Dampaknya, banyak investor yang memilih untuk beralih ke daerah lain, seperti Brebes dan Majalengka, untuk berinvestasi, yang secara langsung merugikan pertumbuhan ekonomi dan pengurangan tingkat pengangguran di Kabupaten Cirebon.

“Kondisi ini mempersulit APINDO dalam mengajak investor datang ke Kabupaten Cirebon, baik yang bergerak dalam sektor padat modal maupun padat karya,” katanya.

Asep juga menjelaskan bagaimana para mafia tanah membebani petani dengan memberikan DP yang rendah tanpa jaminan pembayaran lanjutan yang jelas.

“Para petani hanya diberi DP tanpa kejelasan.

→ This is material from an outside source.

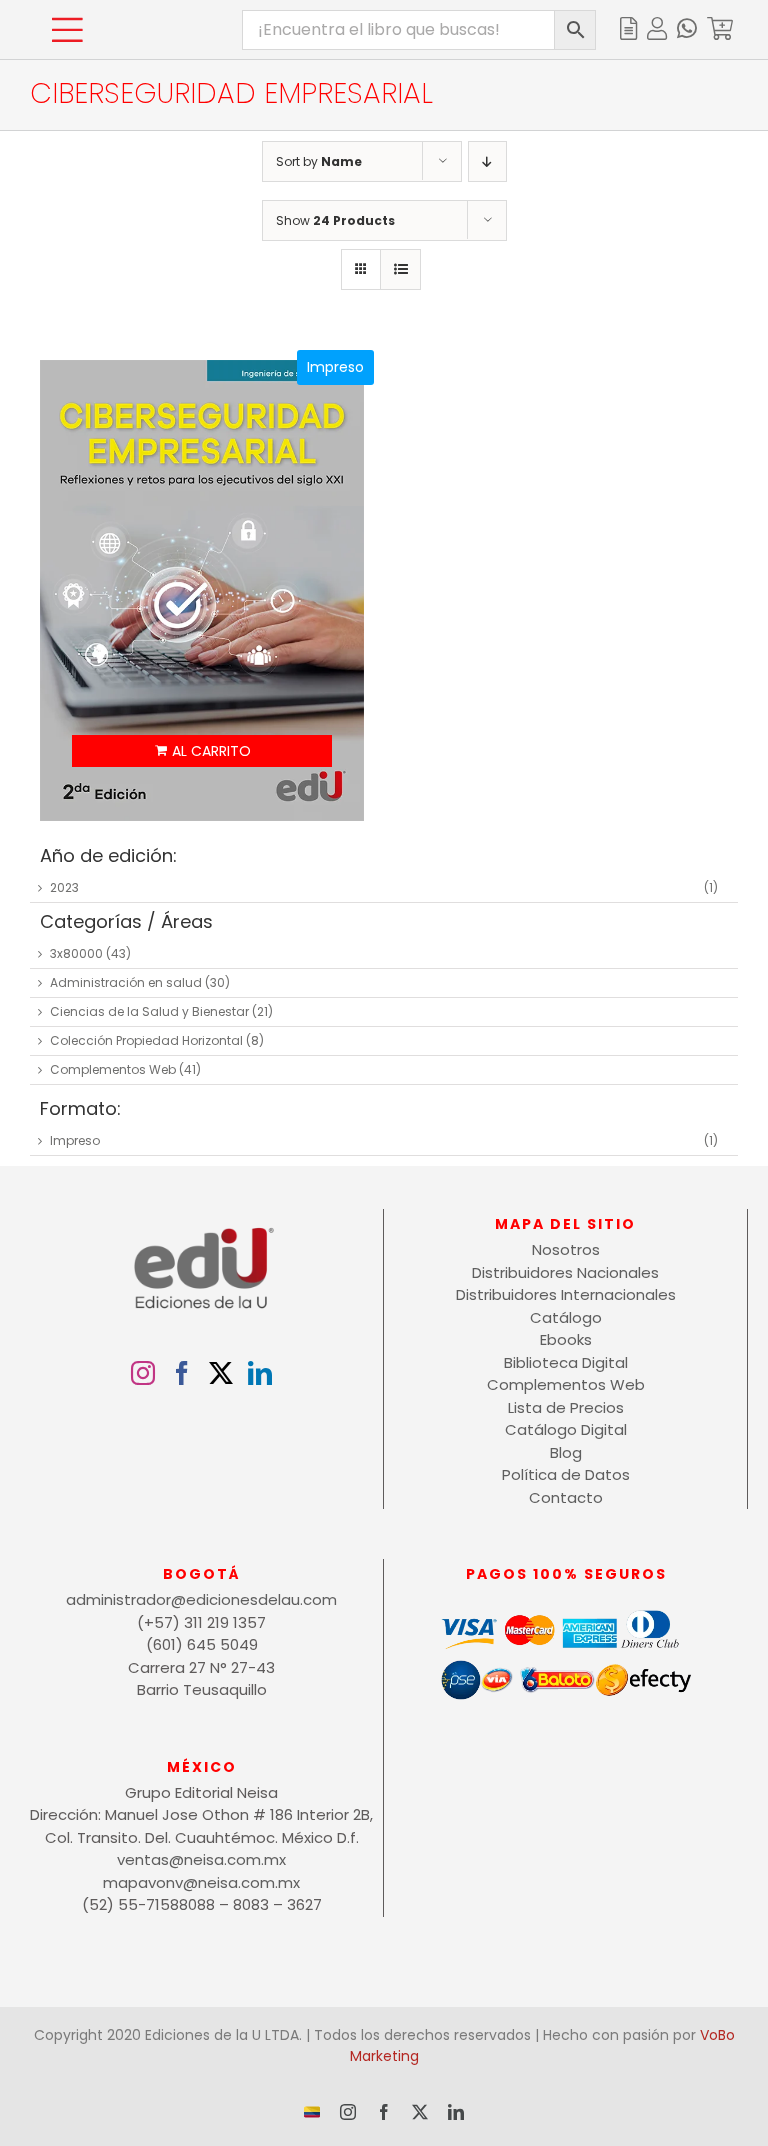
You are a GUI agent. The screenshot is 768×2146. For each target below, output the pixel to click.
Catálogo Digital (566, 1429)
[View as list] (400, 269)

Ketika ada pembeli langsung, mafia ini memotong dan mengklaim kepemilikan tanah melalui DP atau PPJB,” ungkapnya.

Untuk mengatasi masalah ini, Asep mendesak pemerintah desa, pemerintah Kabupaten Cirebon, dan penegak hukum untuk bertindak tegas terhadap para mafia tanah yang kebanyakan bukan merupakan penduduk asli Cirebon.

“Pertumbuhan investasi akan terhambat apabila masalah ini tidak ditangani dengan serius,” tegas Asep.

Dia juga menyinggung bahwa keluhan mengenai mafia tanah ini mayoritas berasal dari wilayah Cirebon Timur. “Hampir puluhan investor sudah mengeluh dan ada yang sudah pindah ke daerah lain karena harga tanah di sana lebih bersahabat,” ungkapnya.

Asep juga memberikan contoh kasus di Desa Gebangudik Kecamatan Gebang Kabupaten Cirebon, di mana terjadi perselisihan antara investor dan mafia tanah. “Misalnya, DP Rp 25 juta untuk tanah hektaran yang per meternya kisaran Rp 100 ribu, tapi harganya bisa naik sampai Rp 700 ribu karena dimainkan oleh mafia tanah,” jelasnya.

Lebih lanjut, Asep menyebut bahwa ketika petani memutuskan untuk menjual lahannya secara langsung kepada investor, mafia tanah yang telah membayar DP meminta ganti rugi dengan jumlah yang tidak masuk akal berdasarkan PPJB. “Mereka menuntut ganti rugi hingga ratusan juta,” katanya.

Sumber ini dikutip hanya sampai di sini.